Despite these problems, the development of learning institutions is the promise of the BCN program. Ultimately, the program is about developing these institutions and giving people the confidence that they need to tackle difficult conservation issues. And it is happening. For example, the Ecotourism in Crater Mountain, PNG [#15] team writes:
Given their success, Crater Mountain landowners gained confidence to talk directly with national and provincial authorities about the resolutions from the Crater Mountain Annual WMA Meeting later in August 1997. Committees reviewed and ratified their natural resource laws and sent copies to the Department of Environment and Conservation for gazettal.

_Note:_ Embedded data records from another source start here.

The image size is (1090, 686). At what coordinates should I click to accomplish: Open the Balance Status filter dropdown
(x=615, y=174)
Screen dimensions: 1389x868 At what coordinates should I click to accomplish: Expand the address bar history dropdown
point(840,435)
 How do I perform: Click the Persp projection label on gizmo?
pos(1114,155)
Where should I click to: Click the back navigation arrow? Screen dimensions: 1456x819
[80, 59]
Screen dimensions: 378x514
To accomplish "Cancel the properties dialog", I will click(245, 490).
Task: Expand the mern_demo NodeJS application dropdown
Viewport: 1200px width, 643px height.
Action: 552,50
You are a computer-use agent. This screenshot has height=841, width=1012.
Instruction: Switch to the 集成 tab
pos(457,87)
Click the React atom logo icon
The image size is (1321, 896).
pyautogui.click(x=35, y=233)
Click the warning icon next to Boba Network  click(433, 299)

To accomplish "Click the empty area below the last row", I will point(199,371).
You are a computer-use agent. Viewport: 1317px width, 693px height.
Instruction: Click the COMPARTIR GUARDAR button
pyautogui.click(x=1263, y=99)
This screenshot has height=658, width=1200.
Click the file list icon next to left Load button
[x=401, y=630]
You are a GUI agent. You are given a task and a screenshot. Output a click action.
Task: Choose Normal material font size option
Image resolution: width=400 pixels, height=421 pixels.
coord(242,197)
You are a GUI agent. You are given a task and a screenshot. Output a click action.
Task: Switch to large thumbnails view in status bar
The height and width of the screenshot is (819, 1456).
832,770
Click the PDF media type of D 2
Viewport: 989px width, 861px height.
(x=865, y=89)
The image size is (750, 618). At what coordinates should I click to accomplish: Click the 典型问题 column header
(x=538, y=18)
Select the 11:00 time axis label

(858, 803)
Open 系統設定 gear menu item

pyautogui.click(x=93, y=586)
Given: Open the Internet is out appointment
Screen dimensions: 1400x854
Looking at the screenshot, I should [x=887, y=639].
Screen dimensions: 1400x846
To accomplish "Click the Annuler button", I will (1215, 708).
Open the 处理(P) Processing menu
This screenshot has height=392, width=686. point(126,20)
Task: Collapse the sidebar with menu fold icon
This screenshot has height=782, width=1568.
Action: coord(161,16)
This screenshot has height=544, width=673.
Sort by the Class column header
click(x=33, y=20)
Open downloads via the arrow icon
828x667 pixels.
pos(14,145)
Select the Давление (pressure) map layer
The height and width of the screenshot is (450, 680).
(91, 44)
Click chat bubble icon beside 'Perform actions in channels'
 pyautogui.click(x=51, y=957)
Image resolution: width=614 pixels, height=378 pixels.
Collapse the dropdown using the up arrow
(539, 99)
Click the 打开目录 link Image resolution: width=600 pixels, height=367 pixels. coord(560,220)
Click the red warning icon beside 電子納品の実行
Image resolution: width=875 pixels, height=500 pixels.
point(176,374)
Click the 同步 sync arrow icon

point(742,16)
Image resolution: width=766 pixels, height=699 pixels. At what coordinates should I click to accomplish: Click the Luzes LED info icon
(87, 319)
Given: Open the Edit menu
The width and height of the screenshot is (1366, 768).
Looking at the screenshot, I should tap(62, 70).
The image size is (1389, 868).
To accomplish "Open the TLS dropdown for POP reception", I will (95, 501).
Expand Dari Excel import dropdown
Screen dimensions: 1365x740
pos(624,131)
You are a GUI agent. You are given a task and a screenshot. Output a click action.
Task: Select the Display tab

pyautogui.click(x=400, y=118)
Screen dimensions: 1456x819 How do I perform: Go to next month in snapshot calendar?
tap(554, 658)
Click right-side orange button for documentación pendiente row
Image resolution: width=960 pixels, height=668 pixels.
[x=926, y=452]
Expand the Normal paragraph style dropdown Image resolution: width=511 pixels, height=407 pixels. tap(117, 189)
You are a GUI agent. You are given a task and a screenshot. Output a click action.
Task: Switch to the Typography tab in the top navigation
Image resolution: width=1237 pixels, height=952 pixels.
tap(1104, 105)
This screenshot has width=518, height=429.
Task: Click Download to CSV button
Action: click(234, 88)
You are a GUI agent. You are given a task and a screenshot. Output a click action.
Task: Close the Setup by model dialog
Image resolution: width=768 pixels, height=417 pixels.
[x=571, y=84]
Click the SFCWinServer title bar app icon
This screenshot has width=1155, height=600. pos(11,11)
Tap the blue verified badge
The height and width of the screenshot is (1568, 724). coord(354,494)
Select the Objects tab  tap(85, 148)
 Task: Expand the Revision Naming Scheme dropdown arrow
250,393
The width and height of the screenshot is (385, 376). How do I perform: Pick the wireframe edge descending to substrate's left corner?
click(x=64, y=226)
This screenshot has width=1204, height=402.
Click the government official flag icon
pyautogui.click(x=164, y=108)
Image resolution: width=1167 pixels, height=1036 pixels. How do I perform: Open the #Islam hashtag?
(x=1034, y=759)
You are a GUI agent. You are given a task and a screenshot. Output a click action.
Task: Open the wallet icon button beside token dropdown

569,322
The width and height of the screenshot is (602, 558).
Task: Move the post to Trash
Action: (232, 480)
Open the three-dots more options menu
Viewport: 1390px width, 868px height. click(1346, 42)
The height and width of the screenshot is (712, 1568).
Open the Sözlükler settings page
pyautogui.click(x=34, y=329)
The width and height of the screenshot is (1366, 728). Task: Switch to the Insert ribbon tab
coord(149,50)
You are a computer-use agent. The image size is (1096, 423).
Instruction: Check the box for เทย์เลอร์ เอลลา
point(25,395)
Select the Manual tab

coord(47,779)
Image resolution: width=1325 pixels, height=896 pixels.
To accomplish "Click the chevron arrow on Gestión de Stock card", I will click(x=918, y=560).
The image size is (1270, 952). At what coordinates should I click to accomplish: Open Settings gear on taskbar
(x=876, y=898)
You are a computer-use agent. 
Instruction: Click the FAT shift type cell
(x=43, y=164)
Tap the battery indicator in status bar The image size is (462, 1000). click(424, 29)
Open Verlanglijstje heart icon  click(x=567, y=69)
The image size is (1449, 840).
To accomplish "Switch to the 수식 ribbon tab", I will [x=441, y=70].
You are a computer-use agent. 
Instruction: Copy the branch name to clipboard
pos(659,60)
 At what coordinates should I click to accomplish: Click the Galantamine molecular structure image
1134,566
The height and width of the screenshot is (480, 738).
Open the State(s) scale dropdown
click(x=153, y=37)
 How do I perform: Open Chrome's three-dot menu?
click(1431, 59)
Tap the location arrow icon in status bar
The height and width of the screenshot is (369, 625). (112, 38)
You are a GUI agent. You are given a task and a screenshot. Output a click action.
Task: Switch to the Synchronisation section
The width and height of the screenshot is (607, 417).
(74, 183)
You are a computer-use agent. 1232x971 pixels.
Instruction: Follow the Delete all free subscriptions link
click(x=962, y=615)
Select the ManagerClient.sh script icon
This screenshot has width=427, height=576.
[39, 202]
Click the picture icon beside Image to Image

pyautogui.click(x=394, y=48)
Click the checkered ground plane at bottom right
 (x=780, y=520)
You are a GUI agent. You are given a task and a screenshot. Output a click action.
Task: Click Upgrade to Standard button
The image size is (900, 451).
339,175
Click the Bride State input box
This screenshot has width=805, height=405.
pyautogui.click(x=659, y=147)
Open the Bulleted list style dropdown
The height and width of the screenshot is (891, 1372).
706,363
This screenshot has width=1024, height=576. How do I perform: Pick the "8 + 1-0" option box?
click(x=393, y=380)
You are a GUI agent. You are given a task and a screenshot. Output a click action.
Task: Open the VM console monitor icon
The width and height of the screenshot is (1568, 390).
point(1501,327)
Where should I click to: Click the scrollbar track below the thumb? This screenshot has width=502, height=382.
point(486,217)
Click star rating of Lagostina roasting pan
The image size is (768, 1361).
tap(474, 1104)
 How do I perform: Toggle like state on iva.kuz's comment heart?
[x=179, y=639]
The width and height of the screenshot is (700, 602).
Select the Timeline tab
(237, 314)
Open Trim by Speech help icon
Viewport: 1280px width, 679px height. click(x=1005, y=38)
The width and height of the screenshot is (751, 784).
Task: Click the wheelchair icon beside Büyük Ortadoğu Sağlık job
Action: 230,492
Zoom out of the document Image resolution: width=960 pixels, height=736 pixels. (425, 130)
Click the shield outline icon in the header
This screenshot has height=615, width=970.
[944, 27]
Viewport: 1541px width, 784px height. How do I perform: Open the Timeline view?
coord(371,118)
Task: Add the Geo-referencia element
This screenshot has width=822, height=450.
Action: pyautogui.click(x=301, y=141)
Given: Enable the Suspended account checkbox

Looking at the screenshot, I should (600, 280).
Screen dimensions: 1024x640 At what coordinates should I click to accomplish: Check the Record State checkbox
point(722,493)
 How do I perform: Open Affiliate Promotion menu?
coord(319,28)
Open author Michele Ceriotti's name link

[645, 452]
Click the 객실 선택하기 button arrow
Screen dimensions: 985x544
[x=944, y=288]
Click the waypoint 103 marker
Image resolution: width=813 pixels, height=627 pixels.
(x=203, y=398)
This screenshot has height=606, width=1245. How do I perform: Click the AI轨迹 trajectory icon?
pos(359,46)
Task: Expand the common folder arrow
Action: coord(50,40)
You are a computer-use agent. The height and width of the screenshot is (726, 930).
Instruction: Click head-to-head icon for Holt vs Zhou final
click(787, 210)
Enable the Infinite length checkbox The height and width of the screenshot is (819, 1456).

They also attached letters which expressed their concerns about some government departments involved in granting of logging and mining permits in parts of the WMA without assuring full participation of the WMA management structure in the process.
Likewise, the Forest Products in India [#5] project team writes:
Soligas were encouraged by the partners to form another community organization to take over the honey processing and food processing plant, to initiate other enterprises and to eventually participate with VGKK, in participatory resource monitoring and other community outreach activities associated with enterprises, conservation, and environmental education. The organization would obtain income tax exempt status and VGKK will transfer the assets and provide working capital to the new organization, and maintain a close working relationship with it. The organization is broad-based, and its membership is composed of harvesters and other community members from all three regions of the sanctuary.
And perhaps the Ecotourism in India [#4] team sums the challenge up best when they write:
A major success this year, the emergence of a community based non-government organization the Khanchendzonga Conservation Committee (KCC) also presents a significant challenge to the project -- how to support this organization in its efforts to play a positive role in conservation and development? This question highlights a key issue in the project -- how to institutionalize activities and processes introduced by the project so that they are sustainable in the long-term? Local organizations and institutions present a promising avenue, but require initial investment in capacity building to manage themselves and their activities.
"How to institutionalize activities and process introduced by the project so they are sustainable in the long-term?"
This is indeed the question that the BCN and its partners are now attempting to answer.